在庫や設備投資が少なく、個人でも始めやすい事業が、マイクロ法人として設立するのに向いています。具体的には、以下のような業種です。
- ITエンジニア
- SNSマーケター
- ECサイト制作
- コンサルティング
- スクール事業
- 広告代理店業
繰り返しになりますが、個人事業主とマイクロ法人を明確に区別できる事業や業種を運営するのが重要です。
マイクロ法人として設立するのに向いている事業や業種については、下記の記事でさらに詳しく解説しています。
関連記事:マイクロ法人でおすすめの事業や業種の選び方を税理士が解説
マイクロ法人を設立する際の会社の種類
本項目では、マイクロ法人を設立する際の会社の種類に関して解説します。マイクロ法人を設立する際、会社の種類は、下記のいずれかが選ばれるケースが多いです。
- 株式会社
- 合同会社
上記それぞれの特徴に関して順番に見ていきましょう。
株式会社
株式会社の特徴は、次のとおりです。
設立にかかる費用 | 22万〜25万円程度 |
設立にかかる手間 | 合同会社よりもかかる |
設立にかかる時間 | 2週間~1ヵ月程度 |
定款の認証 | 必要 |
株式による資金調達 | できる |
社会的な信用度 | 合同会社より高い |
選ばれるケース | 将来的に会社の規模を大きくしたい場合 |
合同会社
合同会社の特徴は、次のとおりです。
設立にかかる費用 | 10万円程度 |
設立にかかる手間 | 株式会社よりもかからない |
設立にかかる時間 | 2週間~1ヵ月程度 |
定款の認証 | 不要 |
株式による資金調達 | できない |
社会的な信用度 | 株式会社より低い |
選ばれるケース | 設立にかかる負担を軽減したい場合 |
会社の種類は設立後に変更もできます。合同会社を設立したものの、株式による資金調達を行いたくなった場合、合同会社から株式会社に変更するケースも認められています。

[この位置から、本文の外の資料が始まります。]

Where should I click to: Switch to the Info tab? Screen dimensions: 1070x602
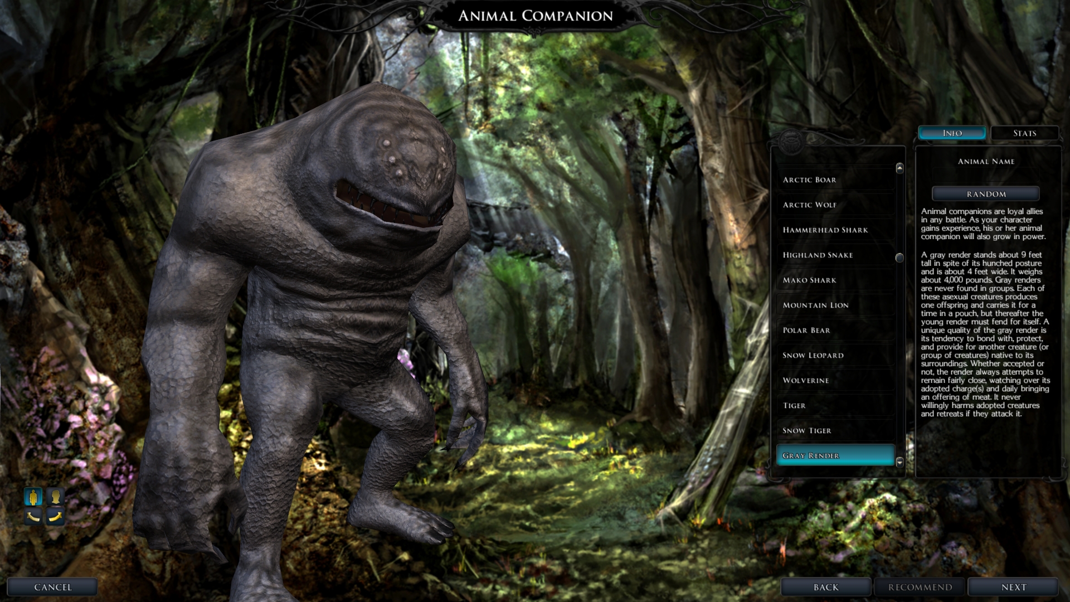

参考:e-Gov(会社法|第七百四十三条 組織変更計画の作成)
参考:法務局(持分会社の組織変更の登記申請書)
マイクロ法人の設立にかかる費用
本項目で解説するのは、マイクロ法人の設立に、どのくらいの費用が発生するのかについてです。下記の2つに分けて解説します。
- 株式会社の場合
- 合同会社の場合
株式会社と合同会社のどちらで設立しようか迷われている方は、本項目を参考にしてみてください。それぞれについて順番に見ていきましょう。
株式会社の場合
株式会社で設立する場合に生じる費用は、次のとおりです。
登録免許税 | 15万円〜(資本金の額によって変動) |
定款を紙で作成した際の収入印紙代 | 4万円(電子定款なら不要) |
定款の認証にかかる手数料 | 3万円〜(資本金の額によって変動) |
定款の謄本請求手数料 | 2,000円程度 |
上記に加えて、マイクロ法人の設立を税理士に依頼する場合は、別途費用が発生します。会社を設立する際の税理士の必要性や、依頼する場合にかかる費用については、下記の記事でさらに詳しく解説しています。

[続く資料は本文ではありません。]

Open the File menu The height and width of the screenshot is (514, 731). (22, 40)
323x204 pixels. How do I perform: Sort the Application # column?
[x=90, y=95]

関連記事:会社設立に税理士は必要?費用相場やメリットについて解説
合同会社の場合
合同会社で設立する場合に生じる費用は、次のとおりです。
登録免許税 | 6万円〜(資本金の額によって変動) |
定款を紙で作成した際の収入印紙代 | 不要 |
定款の認証にかかる手数料 | 不要 |
定款の謄本請求手数料 | 不要 |
合同会社の場合、定款認証が不要のため、株式会社よりもコストがかからずにマイクロ法人を設立できます。繰り返しになりますが、上記の費用に加えて、税理士にマイクロ法人の設立を依頼する場合は、別に費用が発生しますので注意しましょう。
合同会社を設立する場合の税理士の必要性については、下記の記事でさらに詳しく解説しています。
関連記事:合同会社に税理士は必要?費用相場や不要なケースも解説
マイクロ法人の維持にかかる費用
本項目では、マイクロ法人を設立後にかかる維持費に関して解説します。マイクロ法人を設立したあとに、年間でかかる維持費は、最低でも以下のとおりです。
法人住民税 | 約70,000円〜(赤字でも納付する必要がある) |
社会保険料 | 約132,000円〜(会社負担分のみ) |
役員報酬 | 約132,000円〜(個人負担分の社会保険料込み) |
合計 | 約334,000円〜 |
上記以外にも、場合によっては、下記のような維持費が発生します。
- 法人税
- 地方法人税
- 法人事業税
- 特別法人事業税
- 消費税及び地方消費税
- 税理士の顧問料(年間で約50万円〜)
- 弁護士の顧問料(年間で約50万円〜)
- バーチャルオフィスの契約料
- 電話代行サービスの契約料
- オフィスの家賃
- 水道光熱費
- 通信費
以上のように、マイクロ法人を設立したあとにかかる維持費は、少なくありません。
マイクロ法人の設立で後悔する理由と対策については、下記の記事でさらに詳しく解説しています。
関連記事:マイクロ法人設立で後悔する理由と対策を税理士が徹底解説
マイクロ法人の設立手順
本項目では、マイクロ法人の設立手順について解説します。
マイクロ法人の設立手順は、以下のとおりです。
- 会社概要の決定
- 法人用の実印作成
- 定款の作成と認証を受ける
- 資本金の払い込み
- 登記書類の作成と申請手続き
- 設立登記後の各種手続き
上記に関して1つずつ順番に見ていきましょう。
①会社概要の決定
マイクロ法人を設立するには、まず会社概要を決める必要があります。主に以下の項目について検討しましょう。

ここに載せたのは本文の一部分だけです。